There is are other reasons, other than the yearly commitment and incredibly lucrative contract, that Fielder picked Detroit. First, his Dad, Cecil, played for the Tigers. In 1996, a 12-year-old Prince hit homers out of the stadium he is about to play in.
“You can’t ever say that you look at a kid that age and say that you know he’s going to hit 40 or 50 home runs someday, but Prince was unbelievable,” former Tiger and Hall of Famer Al Kaline reminisced a few years ago. “Here’s a 12-year-old kid commonly hitting homers at a big league ballpark.”
Now, at 27, he is about to do the same, donning the uniform his dad played in for the team he grew up following.

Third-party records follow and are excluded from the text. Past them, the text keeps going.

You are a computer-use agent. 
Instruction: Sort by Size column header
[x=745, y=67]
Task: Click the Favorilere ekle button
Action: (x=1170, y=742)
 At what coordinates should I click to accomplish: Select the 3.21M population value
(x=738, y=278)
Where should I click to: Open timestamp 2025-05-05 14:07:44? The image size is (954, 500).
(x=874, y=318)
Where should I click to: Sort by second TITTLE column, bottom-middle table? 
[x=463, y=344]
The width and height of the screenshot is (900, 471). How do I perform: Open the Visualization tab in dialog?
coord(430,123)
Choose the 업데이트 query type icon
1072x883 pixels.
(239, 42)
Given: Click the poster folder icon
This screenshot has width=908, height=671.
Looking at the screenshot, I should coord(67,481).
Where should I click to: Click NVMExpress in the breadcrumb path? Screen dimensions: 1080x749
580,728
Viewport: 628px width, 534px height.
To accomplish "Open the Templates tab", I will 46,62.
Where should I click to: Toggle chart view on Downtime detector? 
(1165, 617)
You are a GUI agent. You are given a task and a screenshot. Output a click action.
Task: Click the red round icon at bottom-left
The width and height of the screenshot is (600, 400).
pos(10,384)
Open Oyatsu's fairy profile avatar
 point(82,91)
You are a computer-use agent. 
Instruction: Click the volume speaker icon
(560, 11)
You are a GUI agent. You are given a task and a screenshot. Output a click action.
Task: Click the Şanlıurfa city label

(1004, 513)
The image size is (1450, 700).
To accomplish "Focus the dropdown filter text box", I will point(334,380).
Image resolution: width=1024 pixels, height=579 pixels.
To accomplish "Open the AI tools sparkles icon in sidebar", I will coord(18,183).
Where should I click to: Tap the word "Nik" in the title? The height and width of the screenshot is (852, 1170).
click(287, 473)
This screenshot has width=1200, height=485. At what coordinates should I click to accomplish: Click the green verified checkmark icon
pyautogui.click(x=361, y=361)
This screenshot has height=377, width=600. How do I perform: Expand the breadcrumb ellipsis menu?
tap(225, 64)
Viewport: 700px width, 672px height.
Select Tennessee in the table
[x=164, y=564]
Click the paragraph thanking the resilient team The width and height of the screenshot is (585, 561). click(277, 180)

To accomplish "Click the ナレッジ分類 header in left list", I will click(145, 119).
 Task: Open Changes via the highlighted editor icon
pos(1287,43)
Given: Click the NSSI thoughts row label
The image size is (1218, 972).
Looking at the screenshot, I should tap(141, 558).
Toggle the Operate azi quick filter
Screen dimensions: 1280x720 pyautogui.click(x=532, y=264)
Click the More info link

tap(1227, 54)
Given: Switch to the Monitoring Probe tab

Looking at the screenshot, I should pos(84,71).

Another reason for his choosing Detroit is the formation of perhaps the game’s most lethal duo, as Fielder joins Miguel Cabrera in the middle of the Tigers lineup. The 28-year-old Cabrera, who will reportedly move to third base as Fielder takes over first, hit .344 last season with 30 homers and 105 rbi; he has 277 homers and 984 rbi in only eight seasons time. Similarly, Fielder hit .299 with 38 homers and 120 rbi last season with the Milwaukee Brewers, the team he was signed by in 2002; he has 230 homers and 656 rbi in only six seasons time. It’s safe to say these two are among the most prolific sluggers in the game. And now they will be batting back-to-back in what was already a solid lineup, with the potential to be what Manny Ramirez and David Ortiz was for the Boston Red Sox from 2003 to 2008.
The commitment financially and yearly to Fielder in creating this formidable pair and ensuing comparison is far from advisable, especially considering the large percentage of payroll the Tigers have donated to just a few players, but his bat turns a team reeling from losing Martinez to a championship contender once more.
How did this happen? All of the credit for this big splash out of the blue is due to General Manager Dave Dombrowski and owner Mike Ilitch. And because of their efforts, Fielder has been there and back again.
“That just shocked me,” Cecil Fielder told MLB Radio on SiriusXM, as documented by USA Today. “I just landed in New York… and I got that call — that’s crazy! He’s going to come full circle. You know, he’s been there in Detroit most of his young life, so I think he’ll be comfortable in that place. …
“I know Mr. (Mike) Ilitch is probably pretty excited, because he’s been wanting that kid since he was a little kid, so he finally got his wish.”
Ilitch sure did. And as a result, the city of Detroit will be treated to an older Fielder, back to his old stomping grounds, doing what he does best yet again.